**What you have to do**
Reproduce, exactly, the lines of the material below from the line containing "Mamada en el coche (71, 1353)" through the line containing "Danza del vientre (66, 1142)", with both end lines included and nothing else.

BEGIN Data extract

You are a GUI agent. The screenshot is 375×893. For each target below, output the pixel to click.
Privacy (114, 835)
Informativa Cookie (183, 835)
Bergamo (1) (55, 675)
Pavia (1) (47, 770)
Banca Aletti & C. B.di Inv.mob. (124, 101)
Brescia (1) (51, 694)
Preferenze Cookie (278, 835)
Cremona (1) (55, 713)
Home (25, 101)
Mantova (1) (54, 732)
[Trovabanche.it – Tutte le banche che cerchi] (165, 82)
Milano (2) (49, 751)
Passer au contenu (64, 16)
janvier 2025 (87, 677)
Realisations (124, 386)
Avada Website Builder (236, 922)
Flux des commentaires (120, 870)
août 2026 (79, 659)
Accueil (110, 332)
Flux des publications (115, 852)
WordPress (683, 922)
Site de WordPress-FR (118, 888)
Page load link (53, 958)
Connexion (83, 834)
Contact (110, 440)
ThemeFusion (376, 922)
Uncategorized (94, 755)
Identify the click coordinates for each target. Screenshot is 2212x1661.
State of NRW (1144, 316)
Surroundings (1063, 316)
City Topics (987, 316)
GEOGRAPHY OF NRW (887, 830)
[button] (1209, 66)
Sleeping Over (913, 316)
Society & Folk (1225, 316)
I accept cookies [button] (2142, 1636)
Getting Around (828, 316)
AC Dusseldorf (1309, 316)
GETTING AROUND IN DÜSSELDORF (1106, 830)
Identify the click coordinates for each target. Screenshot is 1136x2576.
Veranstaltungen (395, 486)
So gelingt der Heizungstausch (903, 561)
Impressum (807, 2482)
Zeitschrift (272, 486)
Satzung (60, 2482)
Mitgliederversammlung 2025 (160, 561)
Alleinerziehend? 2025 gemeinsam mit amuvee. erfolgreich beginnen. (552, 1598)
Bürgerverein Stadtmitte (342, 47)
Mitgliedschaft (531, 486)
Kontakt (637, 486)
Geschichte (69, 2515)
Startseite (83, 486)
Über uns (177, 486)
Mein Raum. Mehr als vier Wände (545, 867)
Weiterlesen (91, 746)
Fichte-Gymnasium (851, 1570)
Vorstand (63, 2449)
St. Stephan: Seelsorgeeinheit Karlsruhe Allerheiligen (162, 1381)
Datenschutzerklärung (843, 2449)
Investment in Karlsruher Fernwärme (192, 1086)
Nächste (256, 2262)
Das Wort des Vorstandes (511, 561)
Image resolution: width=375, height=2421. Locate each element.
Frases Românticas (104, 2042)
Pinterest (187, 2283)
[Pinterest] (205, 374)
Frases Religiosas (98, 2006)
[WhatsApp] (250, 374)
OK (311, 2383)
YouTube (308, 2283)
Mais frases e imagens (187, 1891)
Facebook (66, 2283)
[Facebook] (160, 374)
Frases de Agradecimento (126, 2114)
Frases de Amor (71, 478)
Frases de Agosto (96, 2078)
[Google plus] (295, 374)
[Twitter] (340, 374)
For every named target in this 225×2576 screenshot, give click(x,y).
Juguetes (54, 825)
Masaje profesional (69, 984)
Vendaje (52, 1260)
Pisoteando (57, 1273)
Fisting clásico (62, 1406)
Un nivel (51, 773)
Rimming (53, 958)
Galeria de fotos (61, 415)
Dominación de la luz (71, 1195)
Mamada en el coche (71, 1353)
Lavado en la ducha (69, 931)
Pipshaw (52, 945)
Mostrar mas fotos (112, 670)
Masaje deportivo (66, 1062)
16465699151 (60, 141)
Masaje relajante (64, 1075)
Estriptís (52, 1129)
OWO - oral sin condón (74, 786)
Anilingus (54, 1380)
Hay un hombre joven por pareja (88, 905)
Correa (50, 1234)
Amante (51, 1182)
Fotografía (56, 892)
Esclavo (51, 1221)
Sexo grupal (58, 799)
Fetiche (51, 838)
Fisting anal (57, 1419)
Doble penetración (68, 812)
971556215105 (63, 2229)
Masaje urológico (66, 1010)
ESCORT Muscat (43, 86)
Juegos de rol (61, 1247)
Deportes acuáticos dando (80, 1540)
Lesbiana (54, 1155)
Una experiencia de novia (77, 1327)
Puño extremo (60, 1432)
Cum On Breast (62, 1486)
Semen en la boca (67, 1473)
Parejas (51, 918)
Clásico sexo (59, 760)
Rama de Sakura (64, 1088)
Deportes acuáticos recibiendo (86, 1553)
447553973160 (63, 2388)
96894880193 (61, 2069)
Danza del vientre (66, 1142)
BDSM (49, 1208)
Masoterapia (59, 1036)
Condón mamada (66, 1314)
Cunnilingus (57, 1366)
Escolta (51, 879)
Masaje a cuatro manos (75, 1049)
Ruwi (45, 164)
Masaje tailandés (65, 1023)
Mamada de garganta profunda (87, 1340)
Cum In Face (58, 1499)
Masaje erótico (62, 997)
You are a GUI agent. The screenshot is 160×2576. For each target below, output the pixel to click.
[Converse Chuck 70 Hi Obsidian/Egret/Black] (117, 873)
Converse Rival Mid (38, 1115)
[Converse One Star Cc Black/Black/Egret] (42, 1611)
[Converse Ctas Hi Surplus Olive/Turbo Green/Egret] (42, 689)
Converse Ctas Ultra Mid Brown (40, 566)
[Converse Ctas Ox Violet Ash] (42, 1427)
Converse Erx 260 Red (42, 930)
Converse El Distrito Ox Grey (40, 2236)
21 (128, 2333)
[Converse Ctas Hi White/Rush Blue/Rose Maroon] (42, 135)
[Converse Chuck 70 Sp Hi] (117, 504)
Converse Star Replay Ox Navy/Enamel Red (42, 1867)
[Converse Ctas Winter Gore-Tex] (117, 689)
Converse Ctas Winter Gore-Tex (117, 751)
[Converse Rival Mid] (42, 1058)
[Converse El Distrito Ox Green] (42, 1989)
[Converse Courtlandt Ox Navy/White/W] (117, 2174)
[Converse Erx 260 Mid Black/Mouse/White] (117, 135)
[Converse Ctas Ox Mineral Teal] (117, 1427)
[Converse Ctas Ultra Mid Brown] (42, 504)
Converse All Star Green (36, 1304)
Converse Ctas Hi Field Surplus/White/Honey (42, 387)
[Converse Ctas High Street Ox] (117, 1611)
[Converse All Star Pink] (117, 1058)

END Data extract

**Response for this exercise**
Mamada en el coche (71, 1353)
Lavado en la ducha (69, 931)
Pipshaw (52, 945)
Mostrar mas fotos (112, 670)
Masaje deportivo (66, 1062)
16465699151 (60, 141)
Masaje relajante (64, 1075)
Estriptís (52, 1129)
OWO - oral sin condón (74, 786)
Anilingus (54, 1380)
Hay un hombre joven por pareja (88, 905)
Correa (50, 1234)
Amante (51, 1182)
Fotografía (56, 892)
Esclavo (51, 1221)
Sexo grupal (58, 799)
Fetiche (51, 838)
Fisting anal (57, 1419)
Doble penetración (68, 812)
971556215105 (63, 2229)
Masaje urológico (66, 1010)
ESCORT Muscat (43, 86)
Juegos de rol (61, 1247)
Deportes acuáticos dando (80, 1540)
Lesbiana (54, 1155)
Una experiencia de novia (77, 1327)
Puño extremo (60, 1432)
Cum On Breast (62, 1486)
Semen en la boca (67, 1473)
Parejas (51, 918)
Clásico sexo (59, 760)
Rama de Sakura (64, 1088)
Deportes acuáticos recibiendo (86, 1553)
447553973160 (63, 2388)
96894880193 (61, 2069)
Danza del vientre (66, 1142)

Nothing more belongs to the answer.